RECORDS FOR PROCESSING:
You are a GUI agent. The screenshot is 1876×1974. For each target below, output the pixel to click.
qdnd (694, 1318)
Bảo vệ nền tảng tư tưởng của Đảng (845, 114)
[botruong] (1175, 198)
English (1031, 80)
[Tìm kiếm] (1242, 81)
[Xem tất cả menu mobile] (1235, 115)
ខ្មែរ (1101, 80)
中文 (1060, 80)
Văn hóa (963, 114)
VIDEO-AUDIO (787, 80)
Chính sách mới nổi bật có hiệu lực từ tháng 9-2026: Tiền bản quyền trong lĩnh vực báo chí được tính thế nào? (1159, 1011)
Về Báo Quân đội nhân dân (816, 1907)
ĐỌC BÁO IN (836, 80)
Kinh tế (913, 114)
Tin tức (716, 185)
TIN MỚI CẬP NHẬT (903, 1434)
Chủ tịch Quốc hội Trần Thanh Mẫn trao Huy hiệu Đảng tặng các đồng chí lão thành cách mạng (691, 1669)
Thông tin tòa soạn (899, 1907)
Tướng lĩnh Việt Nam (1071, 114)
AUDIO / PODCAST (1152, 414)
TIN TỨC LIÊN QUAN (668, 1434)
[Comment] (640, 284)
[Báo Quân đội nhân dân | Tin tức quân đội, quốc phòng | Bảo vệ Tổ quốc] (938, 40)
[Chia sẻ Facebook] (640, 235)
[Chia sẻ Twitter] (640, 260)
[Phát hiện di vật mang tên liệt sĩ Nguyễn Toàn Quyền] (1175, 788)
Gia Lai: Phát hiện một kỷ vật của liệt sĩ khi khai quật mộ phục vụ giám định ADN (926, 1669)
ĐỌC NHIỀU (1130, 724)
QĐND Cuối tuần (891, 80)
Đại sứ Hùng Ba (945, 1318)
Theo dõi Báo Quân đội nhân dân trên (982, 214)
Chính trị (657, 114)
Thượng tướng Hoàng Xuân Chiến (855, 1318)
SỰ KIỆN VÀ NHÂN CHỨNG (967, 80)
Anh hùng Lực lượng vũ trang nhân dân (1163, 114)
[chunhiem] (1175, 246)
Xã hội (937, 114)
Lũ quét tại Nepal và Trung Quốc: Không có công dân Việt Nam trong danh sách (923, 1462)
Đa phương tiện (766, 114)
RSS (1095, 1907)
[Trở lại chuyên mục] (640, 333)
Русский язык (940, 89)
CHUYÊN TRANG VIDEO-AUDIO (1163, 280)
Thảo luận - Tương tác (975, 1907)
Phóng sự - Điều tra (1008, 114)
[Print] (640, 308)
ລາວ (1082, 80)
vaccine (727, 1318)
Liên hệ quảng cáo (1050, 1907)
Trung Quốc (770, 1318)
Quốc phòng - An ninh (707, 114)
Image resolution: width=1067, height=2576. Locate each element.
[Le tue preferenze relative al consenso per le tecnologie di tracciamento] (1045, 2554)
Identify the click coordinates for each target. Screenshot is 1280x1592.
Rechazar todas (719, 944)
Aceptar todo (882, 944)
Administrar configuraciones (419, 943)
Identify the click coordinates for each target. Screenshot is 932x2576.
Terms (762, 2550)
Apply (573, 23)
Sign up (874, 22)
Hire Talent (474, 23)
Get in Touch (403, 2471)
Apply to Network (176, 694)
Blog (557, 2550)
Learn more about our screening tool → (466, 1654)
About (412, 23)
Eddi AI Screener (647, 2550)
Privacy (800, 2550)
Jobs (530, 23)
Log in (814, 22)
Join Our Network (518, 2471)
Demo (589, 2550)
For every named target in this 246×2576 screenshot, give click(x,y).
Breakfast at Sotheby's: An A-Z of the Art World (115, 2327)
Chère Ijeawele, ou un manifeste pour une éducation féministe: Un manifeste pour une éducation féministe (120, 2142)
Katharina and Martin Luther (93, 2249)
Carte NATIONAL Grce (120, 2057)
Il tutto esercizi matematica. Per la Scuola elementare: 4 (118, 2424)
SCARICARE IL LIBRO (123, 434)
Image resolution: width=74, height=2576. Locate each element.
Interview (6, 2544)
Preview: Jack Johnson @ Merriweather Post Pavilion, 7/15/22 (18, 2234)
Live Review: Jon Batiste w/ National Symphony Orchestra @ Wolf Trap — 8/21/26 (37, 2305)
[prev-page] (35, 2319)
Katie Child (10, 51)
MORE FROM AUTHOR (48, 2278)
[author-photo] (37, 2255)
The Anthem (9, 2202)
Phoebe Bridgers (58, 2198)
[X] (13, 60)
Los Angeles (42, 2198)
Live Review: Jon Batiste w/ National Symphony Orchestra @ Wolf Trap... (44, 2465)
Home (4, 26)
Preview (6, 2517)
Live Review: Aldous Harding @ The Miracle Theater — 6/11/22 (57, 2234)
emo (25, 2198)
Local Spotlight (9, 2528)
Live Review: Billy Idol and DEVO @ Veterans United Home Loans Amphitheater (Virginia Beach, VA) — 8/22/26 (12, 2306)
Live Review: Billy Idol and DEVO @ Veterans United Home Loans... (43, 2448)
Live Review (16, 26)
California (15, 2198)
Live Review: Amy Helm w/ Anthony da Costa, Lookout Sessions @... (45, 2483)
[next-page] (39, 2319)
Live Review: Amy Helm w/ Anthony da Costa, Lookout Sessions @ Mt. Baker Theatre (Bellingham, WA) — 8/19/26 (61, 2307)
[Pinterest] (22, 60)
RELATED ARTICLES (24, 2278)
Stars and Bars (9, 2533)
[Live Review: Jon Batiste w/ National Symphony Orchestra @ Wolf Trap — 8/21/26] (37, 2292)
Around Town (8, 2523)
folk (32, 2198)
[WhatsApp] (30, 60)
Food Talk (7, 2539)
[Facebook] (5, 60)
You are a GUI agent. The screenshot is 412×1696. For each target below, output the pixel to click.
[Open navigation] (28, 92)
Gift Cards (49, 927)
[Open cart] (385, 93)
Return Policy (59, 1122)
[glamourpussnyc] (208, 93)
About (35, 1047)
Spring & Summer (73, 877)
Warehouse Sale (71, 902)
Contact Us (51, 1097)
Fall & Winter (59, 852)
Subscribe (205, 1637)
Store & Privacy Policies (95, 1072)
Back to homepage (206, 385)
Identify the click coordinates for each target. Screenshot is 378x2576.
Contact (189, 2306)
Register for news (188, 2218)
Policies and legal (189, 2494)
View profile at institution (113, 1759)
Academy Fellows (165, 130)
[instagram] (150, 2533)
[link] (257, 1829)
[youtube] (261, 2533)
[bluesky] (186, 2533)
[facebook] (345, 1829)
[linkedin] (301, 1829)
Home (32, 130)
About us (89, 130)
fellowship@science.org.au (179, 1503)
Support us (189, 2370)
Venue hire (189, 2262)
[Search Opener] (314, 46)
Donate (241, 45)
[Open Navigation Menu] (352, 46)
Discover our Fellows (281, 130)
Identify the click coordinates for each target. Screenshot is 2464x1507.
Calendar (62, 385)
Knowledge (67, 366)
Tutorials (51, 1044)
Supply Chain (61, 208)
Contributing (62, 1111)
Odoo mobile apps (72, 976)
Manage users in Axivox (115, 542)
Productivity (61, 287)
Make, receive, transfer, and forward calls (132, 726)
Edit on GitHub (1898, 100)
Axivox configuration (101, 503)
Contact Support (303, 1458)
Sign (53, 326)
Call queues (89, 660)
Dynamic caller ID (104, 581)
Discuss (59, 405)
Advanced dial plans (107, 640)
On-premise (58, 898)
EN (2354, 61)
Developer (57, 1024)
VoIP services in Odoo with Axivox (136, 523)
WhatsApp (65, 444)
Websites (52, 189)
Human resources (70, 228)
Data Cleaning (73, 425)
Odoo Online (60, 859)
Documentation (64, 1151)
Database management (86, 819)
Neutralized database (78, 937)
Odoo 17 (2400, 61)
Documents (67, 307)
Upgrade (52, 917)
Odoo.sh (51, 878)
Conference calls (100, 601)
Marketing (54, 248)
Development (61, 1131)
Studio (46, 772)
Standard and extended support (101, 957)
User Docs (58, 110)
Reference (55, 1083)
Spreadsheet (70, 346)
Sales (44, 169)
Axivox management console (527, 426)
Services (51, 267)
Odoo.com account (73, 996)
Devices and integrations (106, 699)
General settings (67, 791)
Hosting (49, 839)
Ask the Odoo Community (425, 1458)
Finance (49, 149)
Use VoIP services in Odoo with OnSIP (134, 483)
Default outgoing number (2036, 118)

EXERCISE OBJECTIVE: Write out every line from the entries where "Live" appears.

SOLUTION FOR THIS EXERCISE:
Live Review: Jon Batiste w/ National Symphony Orchestra @ Wolf Trap — 8/21/26 (37, 2305)
Live Review: Jon Batiste w/ National Symphony Orchestra @ Wolf Trap... (44, 2465)
Live Review: Aldous Harding @ The Miracle Theater — 6/11/22 (57, 2234)
Live Review: Billy Idol and DEVO @ Veterans United Home Loans Amphitheater (Virginia Beach, VA) — 8/22/26 (12, 2306)
Live Review: Billy Idol and DEVO @ Veterans United Home Loans... (43, 2448)
Live Review (16, 26)
Live Review: Amy Helm w/ Anthony da Costa, Lookout Sessions @... (45, 2483)
Live Review: Amy Helm w/ Anthony da Costa, Lookout Sessions @ Mt. Baker Theatre (Bellingham, WA) — 8/19/26 (61, 2307)
[Live Review: Jon Batiste w/ National Symphony Orchestra @ Wolf Trap — 8/21/26] (37, 2292)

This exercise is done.